Home > Article > Backend Development > utf-8 - character encoding in php
<code>$str1 = "\xe4\xb8\xad"; $str2 = '\xe4\xb8\xad'; $str3 = '中';</code>
Can you explain in detail the difference between the three and whether they can be converted into each other
<code>$str1 = "\xe4\xb8\xad"; $str2 = '\xe4\xb8\xad'; $str3 = '中';</code>
Can you explain in detail the difference between the three and whether they can be converted into each other
First time answering a question on segmentfault. .
PHP string variables, double quotes and single quotes have different meanings
Escape when using double quotes. Not escape when using single quotes
When using double quotes, the $xxxx text will be replaced by the value of the corresponding variable. Single quotes have no such effect
Eg.
<code class="php">$abc='123'; echo "$abc"; //这样会输出123 echo '$abc'; //这样会输出$abc echo "\n"; //这样会输出一个换行符 echo '\n'; //这样会输出\n两个字符(一个斜杠一个n)</code>
Back to the question,
The hexadecimal encoding of the Chinese character "中" in UTF-8 is 0xe4, 0xb8, 0xad
So in a double-quoted string, it will be escaped as "中". The beginning of x means that this is a string starting with The characters expressed in hexadecimal are the same as &xe4; in HTML
In a single quote string, xe4xb8xad is directly output
If your environment encoding is under UTF-8, str1 and str3 are equivalent. If you echo directly, "medium" will be output. If it is a three-byte comparison at the binary level, it is also completely equal. Strings in PHP are directly Locally encoded binary storage
If your environment encoding is non-UTF-8 (such as GBK), str1 is basically a garbled code, and str1 and str3 are no longer equivalent
As for str2, it will output 'xe4xb8xad' at any time (without quotation marks. In a single-quoted string, only the single quotation mark itself needs to be escaped to ', otherwise it will be treated as an ordinary character.

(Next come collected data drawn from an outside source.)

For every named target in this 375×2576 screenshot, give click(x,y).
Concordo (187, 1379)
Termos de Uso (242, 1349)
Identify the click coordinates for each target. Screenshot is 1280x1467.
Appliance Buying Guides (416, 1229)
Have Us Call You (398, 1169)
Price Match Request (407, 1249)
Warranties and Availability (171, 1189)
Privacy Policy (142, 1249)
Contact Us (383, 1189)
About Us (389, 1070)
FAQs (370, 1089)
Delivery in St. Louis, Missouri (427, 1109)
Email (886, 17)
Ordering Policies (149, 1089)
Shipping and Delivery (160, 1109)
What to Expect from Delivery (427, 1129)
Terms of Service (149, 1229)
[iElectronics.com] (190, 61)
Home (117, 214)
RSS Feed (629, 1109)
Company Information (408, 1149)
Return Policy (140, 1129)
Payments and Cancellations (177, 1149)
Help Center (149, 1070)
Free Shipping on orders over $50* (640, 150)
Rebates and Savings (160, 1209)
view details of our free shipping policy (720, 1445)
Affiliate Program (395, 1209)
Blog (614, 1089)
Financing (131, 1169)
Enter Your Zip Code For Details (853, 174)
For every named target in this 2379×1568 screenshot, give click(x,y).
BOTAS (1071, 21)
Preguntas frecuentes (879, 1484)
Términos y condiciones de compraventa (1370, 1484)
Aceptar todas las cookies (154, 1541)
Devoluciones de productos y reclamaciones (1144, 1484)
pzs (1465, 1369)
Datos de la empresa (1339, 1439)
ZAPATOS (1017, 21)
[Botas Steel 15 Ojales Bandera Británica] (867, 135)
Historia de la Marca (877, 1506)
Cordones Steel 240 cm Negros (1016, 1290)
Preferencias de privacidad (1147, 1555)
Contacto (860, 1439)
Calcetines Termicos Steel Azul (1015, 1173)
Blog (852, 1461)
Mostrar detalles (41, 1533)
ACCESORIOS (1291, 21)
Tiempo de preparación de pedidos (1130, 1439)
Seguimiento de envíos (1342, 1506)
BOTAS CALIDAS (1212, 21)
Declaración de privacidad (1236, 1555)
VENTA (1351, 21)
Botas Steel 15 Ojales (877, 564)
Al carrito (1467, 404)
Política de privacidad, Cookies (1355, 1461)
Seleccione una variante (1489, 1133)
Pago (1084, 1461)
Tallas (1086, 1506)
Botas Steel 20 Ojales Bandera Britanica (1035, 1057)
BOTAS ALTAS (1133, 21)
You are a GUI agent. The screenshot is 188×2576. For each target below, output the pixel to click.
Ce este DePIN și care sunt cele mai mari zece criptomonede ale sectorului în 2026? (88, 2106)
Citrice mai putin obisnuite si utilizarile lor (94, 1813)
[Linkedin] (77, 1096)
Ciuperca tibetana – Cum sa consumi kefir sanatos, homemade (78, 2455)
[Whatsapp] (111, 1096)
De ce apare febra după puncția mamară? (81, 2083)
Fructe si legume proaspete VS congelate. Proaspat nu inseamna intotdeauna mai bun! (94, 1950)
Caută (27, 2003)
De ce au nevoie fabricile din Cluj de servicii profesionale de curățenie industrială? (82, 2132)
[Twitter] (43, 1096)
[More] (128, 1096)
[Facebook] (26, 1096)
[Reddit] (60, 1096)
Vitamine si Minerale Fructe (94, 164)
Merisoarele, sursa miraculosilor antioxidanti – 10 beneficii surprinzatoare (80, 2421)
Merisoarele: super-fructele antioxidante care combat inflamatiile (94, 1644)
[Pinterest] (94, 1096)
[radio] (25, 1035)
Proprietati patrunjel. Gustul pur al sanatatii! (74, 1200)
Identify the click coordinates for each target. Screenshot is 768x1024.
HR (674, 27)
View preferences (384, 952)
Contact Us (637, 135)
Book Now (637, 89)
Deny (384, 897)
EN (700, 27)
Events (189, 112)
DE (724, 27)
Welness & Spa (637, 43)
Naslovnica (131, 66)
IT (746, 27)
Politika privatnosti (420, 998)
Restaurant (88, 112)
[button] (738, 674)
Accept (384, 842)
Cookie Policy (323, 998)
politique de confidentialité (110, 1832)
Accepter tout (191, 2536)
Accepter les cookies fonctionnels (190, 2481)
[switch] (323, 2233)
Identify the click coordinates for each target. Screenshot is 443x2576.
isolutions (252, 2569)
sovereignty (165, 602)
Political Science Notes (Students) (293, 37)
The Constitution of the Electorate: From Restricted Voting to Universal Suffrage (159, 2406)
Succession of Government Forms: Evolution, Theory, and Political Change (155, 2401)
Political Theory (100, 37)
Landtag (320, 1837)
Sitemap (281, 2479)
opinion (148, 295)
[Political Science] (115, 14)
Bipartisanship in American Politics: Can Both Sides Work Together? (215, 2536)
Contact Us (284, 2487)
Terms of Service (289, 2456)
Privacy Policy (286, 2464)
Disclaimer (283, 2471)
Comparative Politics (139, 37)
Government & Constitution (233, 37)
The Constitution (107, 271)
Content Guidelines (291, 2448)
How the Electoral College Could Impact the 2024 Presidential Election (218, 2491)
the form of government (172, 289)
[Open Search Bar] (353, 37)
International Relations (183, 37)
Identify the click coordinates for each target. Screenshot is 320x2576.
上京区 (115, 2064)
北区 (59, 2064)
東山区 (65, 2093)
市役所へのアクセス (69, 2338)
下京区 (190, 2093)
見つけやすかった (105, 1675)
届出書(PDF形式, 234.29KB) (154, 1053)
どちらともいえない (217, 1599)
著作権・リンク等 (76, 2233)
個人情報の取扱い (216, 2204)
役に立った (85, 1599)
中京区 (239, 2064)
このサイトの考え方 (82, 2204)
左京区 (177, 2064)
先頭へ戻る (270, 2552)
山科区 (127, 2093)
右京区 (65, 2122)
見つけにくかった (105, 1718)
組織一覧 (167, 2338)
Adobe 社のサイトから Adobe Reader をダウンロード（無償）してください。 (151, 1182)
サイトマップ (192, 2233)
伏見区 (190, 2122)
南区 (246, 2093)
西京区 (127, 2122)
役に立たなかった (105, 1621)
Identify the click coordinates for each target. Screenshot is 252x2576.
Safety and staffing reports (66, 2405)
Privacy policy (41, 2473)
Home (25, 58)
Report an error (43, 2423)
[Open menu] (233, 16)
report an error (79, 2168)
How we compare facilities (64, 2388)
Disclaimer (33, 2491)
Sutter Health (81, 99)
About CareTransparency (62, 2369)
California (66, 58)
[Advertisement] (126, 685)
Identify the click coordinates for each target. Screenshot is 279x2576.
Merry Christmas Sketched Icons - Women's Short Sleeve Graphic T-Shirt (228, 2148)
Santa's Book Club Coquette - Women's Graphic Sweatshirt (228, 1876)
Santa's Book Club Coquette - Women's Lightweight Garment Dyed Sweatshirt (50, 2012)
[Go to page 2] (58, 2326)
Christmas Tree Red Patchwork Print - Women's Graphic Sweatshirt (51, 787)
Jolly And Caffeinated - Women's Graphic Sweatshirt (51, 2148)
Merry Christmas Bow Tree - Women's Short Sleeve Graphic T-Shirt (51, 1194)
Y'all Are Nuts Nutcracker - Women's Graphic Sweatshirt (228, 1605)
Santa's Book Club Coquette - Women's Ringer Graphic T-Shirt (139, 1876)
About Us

Only explain the difference between the first and the second, that is, the difference between single quotes and double quotes
Double quotes: The quotes inside will be escaped
Single quotes: The quotes inside will not be escaped
<code class="php">$a = 123; echo "output:$a";//output:123 echo 'output:$a';//output:$a //下面的示例仅限linux的php-cli echo "new line\nsecond line"; /* 会换行,输出: new line second line */ echo 'no new line\n aaa'; /* 不会换行,输出: no new line\n aaa */</code>
Escaping works, nothing else works
.
PHP itself does not distinguish character encodings. In other words,
$str1 is a three-byte string, and the three bytes of the string are (hexadecimal encoding)
E4 B8 AD. If it is in UTF-8 encoding, it is the character
in
And
$str2 is a 12-byte string, which is the characters you entered.
And
$str3
$str1. If you save in GBK, it is two bytes
D6 D0
A4 A4.
Whether it is UTF-8, GBK or BIG5, or even many other language encodings, all follow EUC, which means that for ASCII characters, their encodings are consistent, so no matter which encoding is used to save, it will not affect PHP. Your code work will not be affected. But there is a big difference for non-ASCII characters.
So in order for non-ASCII characters in PHP to be displayed normally, you must ensure that your saving encoding and output encoding are consistent. If the output is HTML, the encoding is declared through the meta
tag or in the HTTP Header. If they are inconsistent, garbled characters will appear.